Task brief: Rewrite the data from its first line through the line containing "Action: (196, 437)", changing each "Task" to "Goal" and leaving everything else untouched. Omit the pictures from your answer.

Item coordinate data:
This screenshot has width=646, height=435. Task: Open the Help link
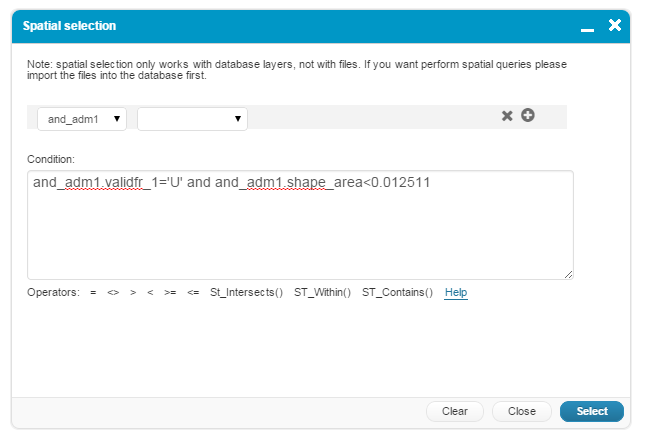click(x=456, y=293)
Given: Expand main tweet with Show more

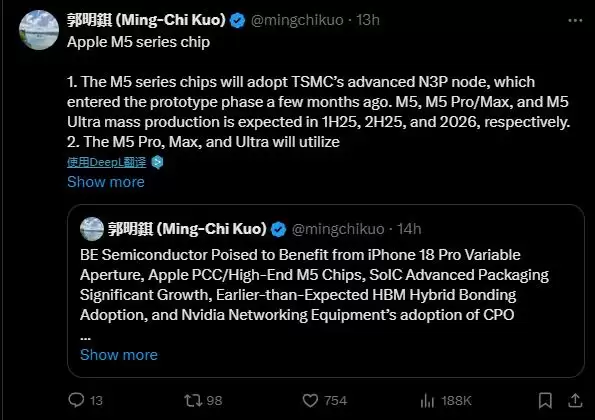Looking at the screenshot, I should coord(106,182).
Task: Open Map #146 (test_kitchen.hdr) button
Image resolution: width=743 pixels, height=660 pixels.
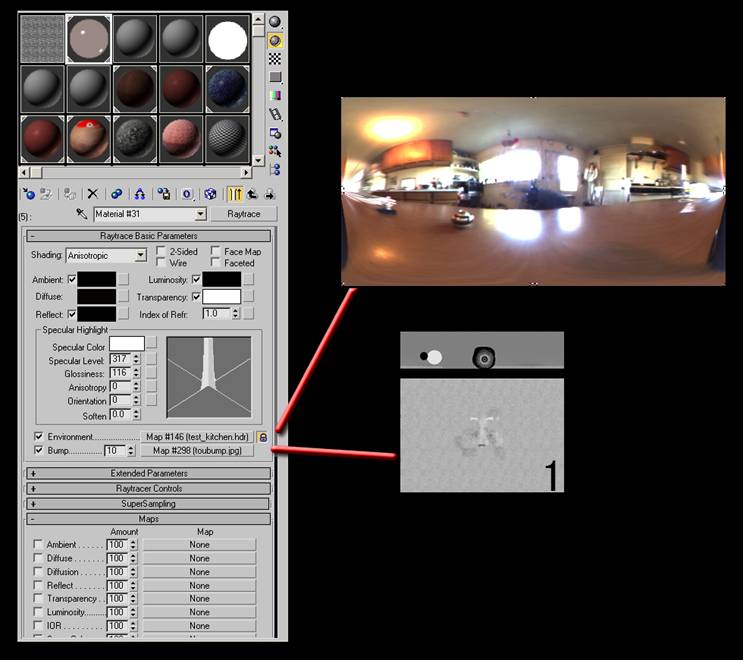Action: (196, 437)
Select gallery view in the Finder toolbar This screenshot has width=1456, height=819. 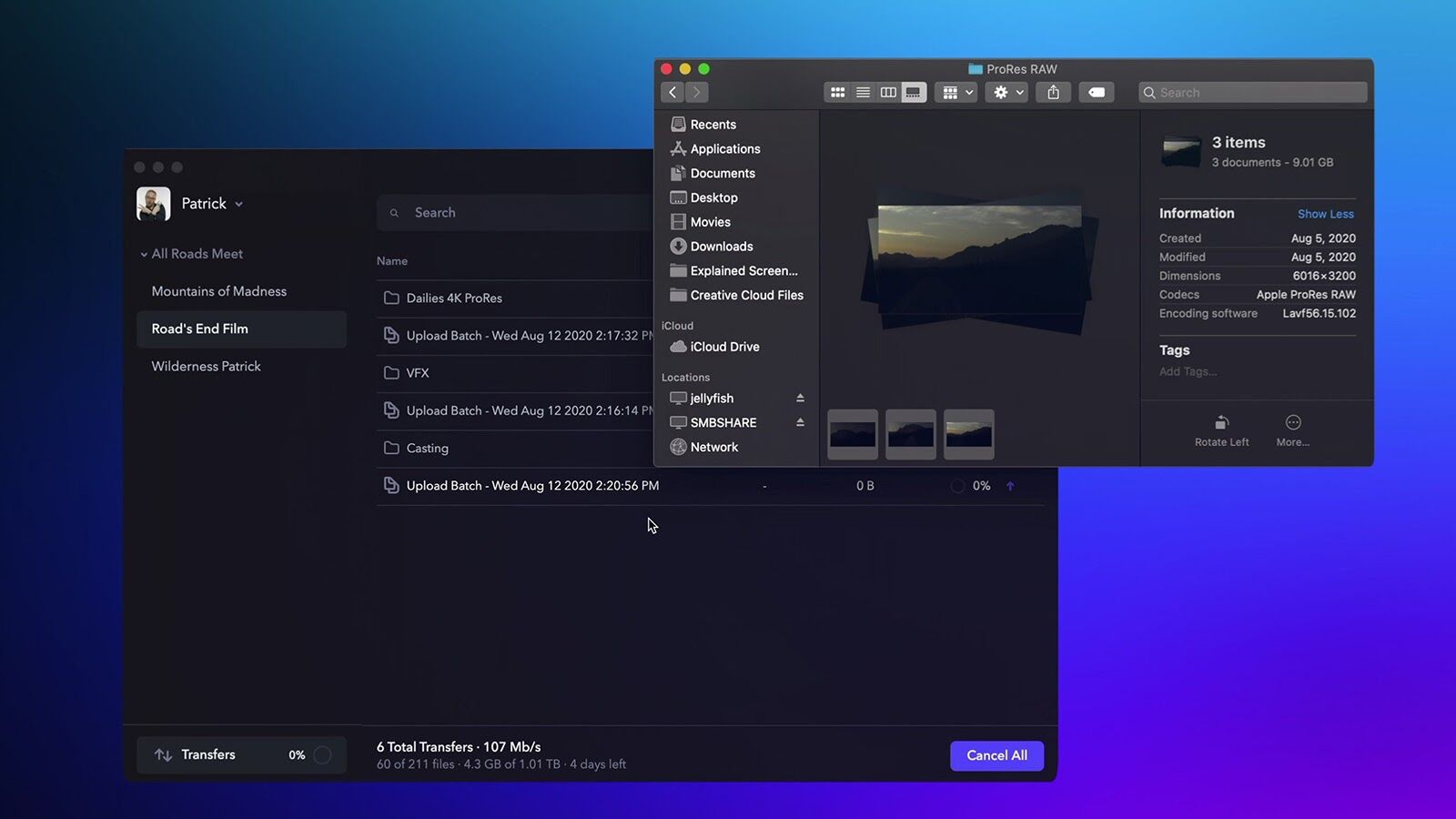(x=914, y=92)
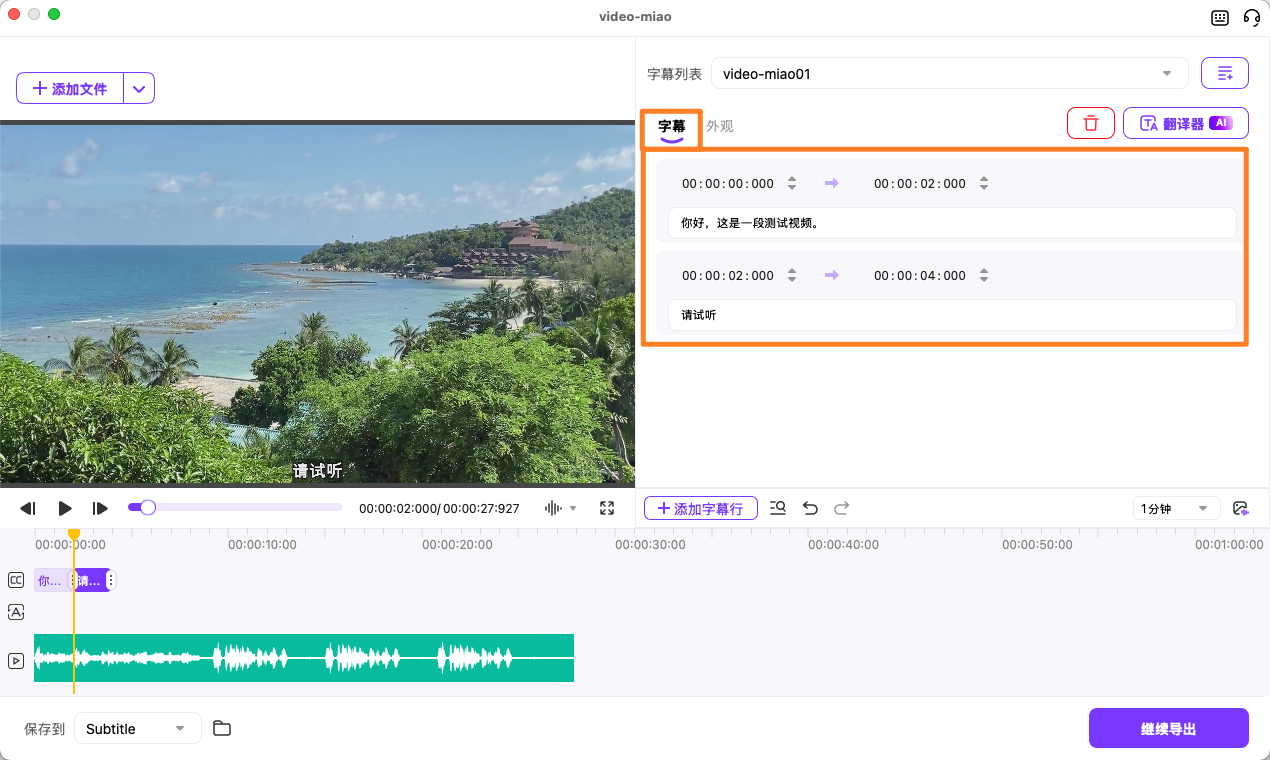Select the 字幕 tab

coord(672,127)
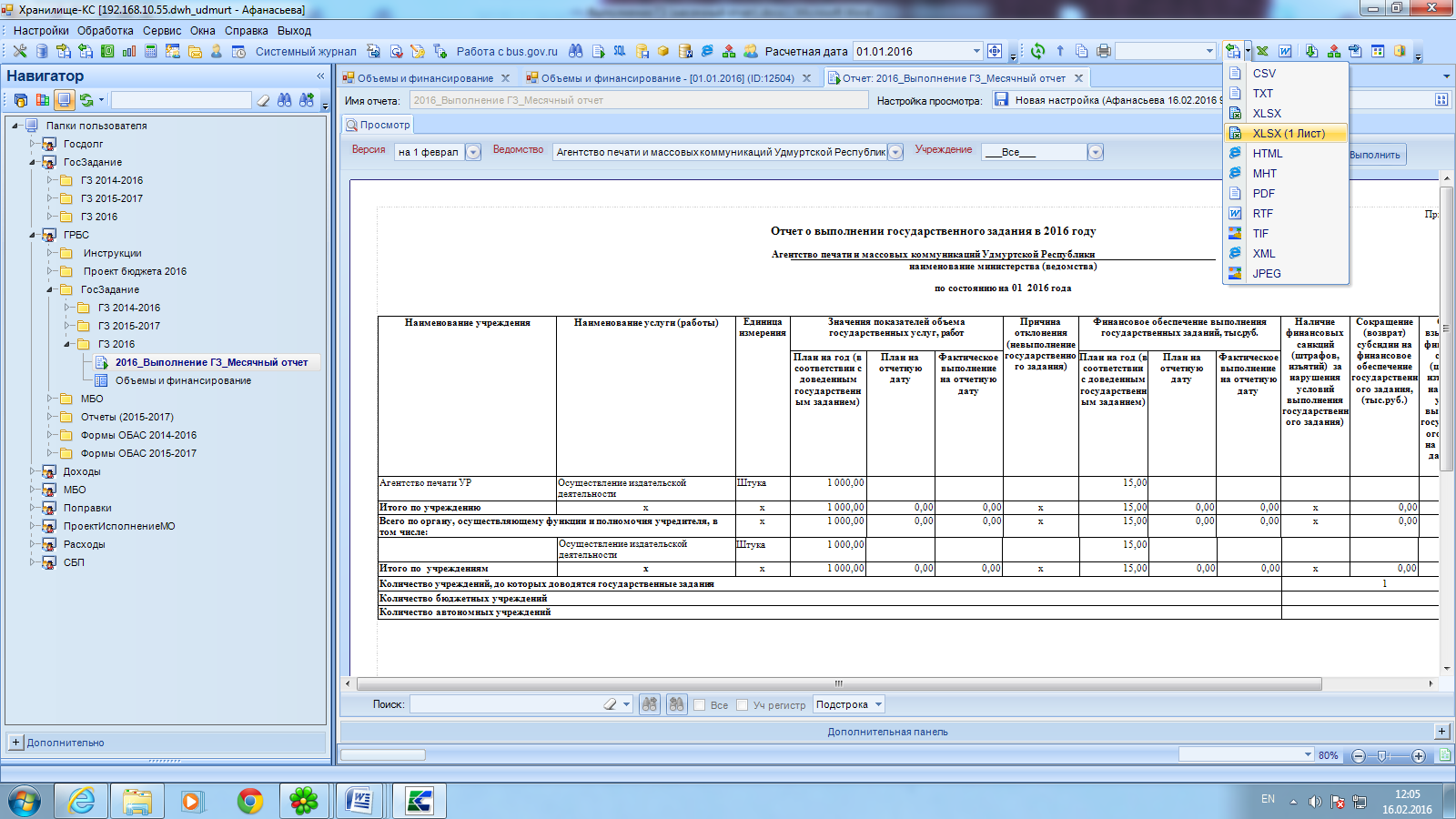
Task: Click the printer icon in the toolbar
Action: click(x=1103, y=51)
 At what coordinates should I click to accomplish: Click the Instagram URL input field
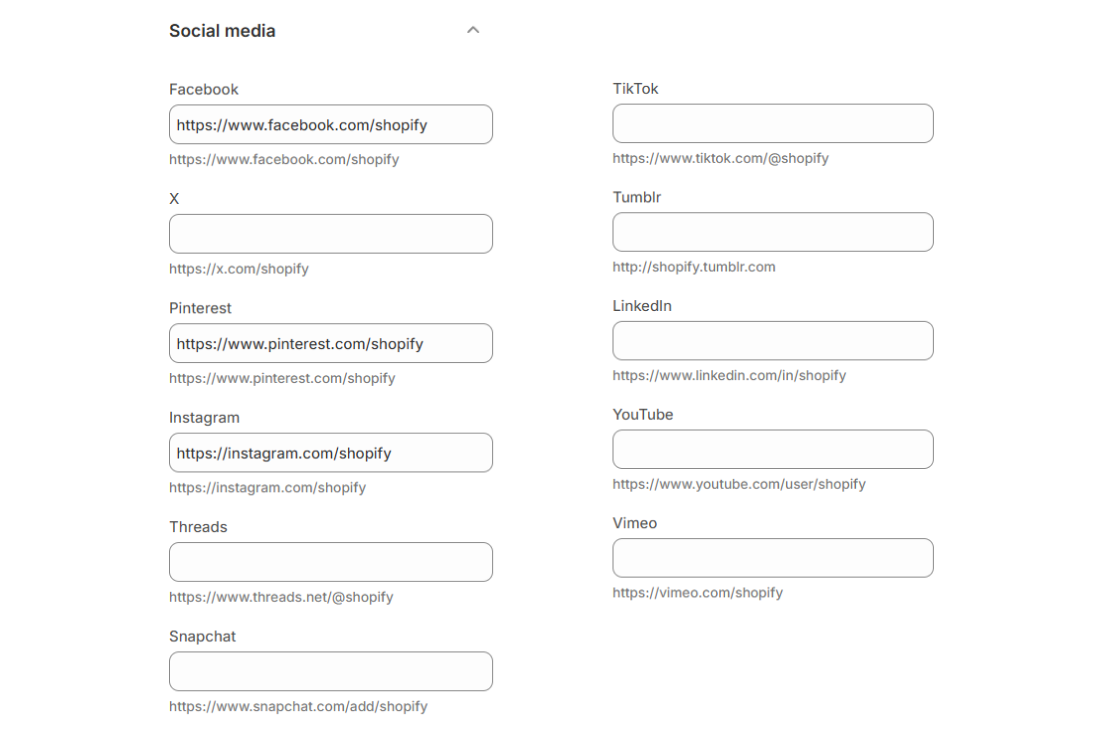330,453
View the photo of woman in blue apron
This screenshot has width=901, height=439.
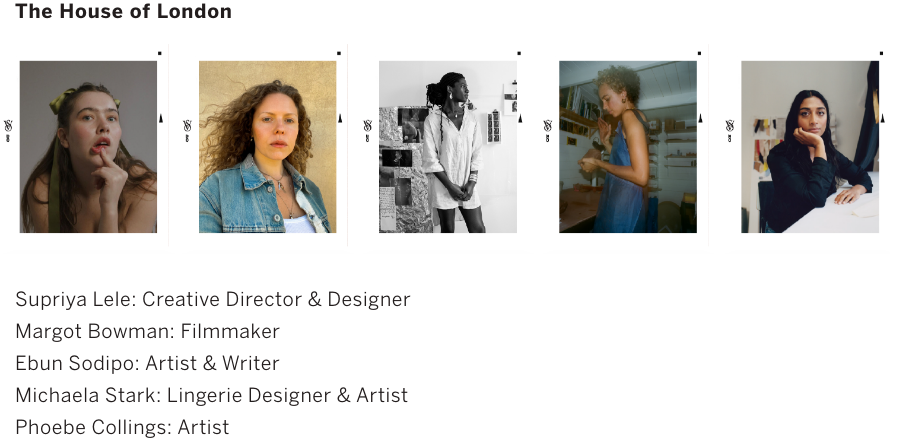coord(627,147)

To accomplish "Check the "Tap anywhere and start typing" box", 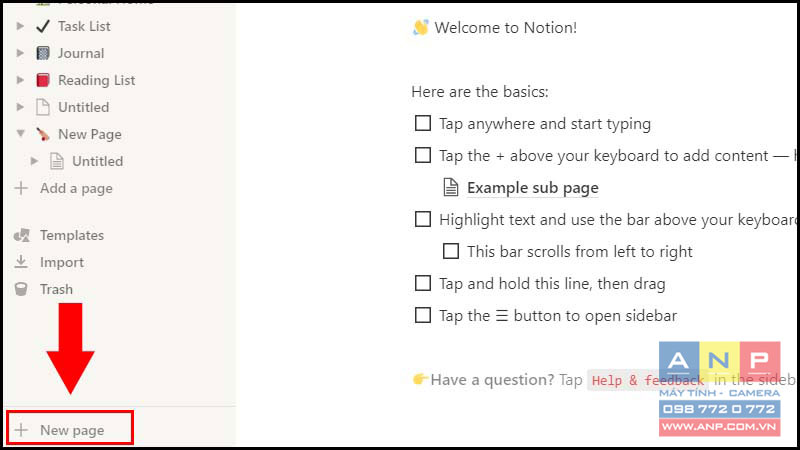I will coord(423,123).
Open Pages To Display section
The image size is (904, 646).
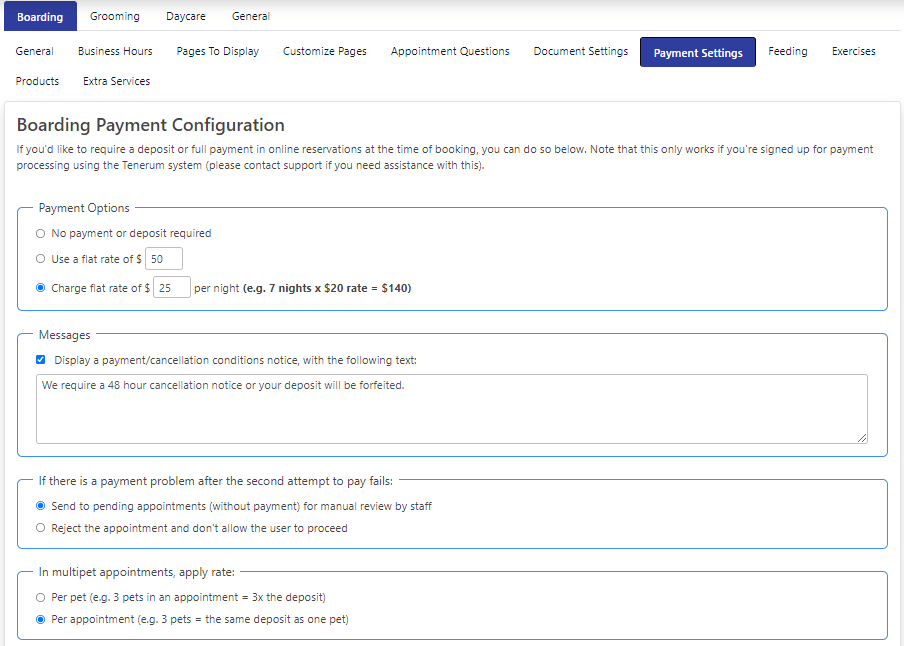(x=217, y=51)
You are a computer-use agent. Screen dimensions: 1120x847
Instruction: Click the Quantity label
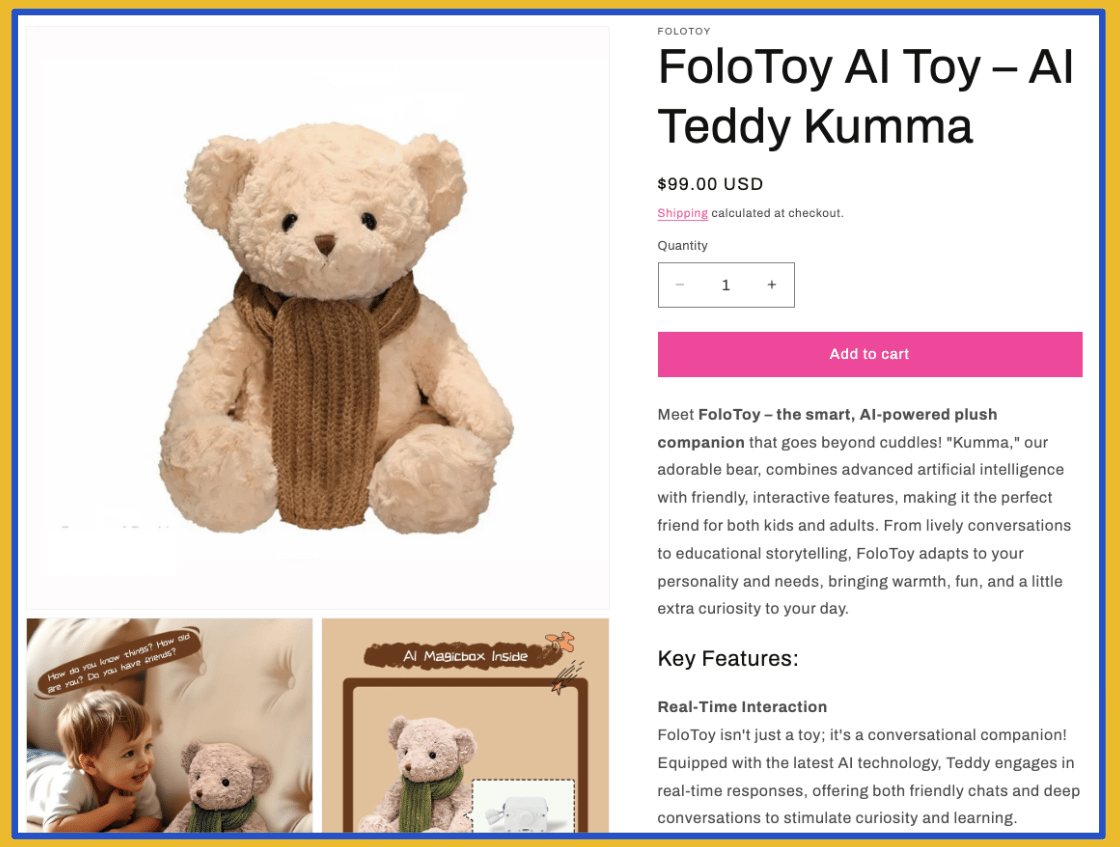[682, 246]
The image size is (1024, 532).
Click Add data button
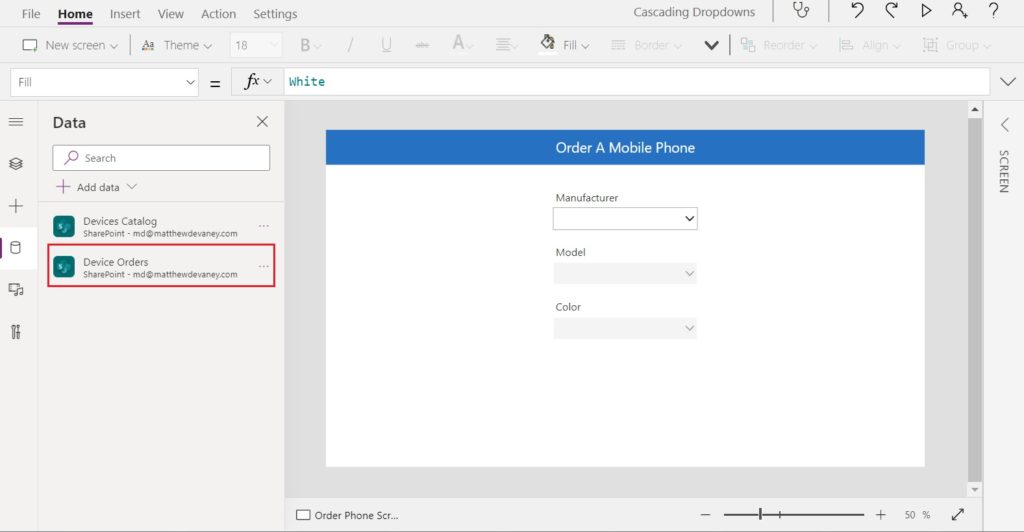(97, 187)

Response to the task:
This screenshot has width=646, height=435. Goal: Open the Help link
click(x=456, y=293)
Given: Expand main tweet with Show more

Looking at the screenshot, I should coord(106,182).
Goal: Open Map #146 (test_kitchen.hdr) button
Image resolution: width=743 pixels, height=660 pixels.
Action: (196, 437)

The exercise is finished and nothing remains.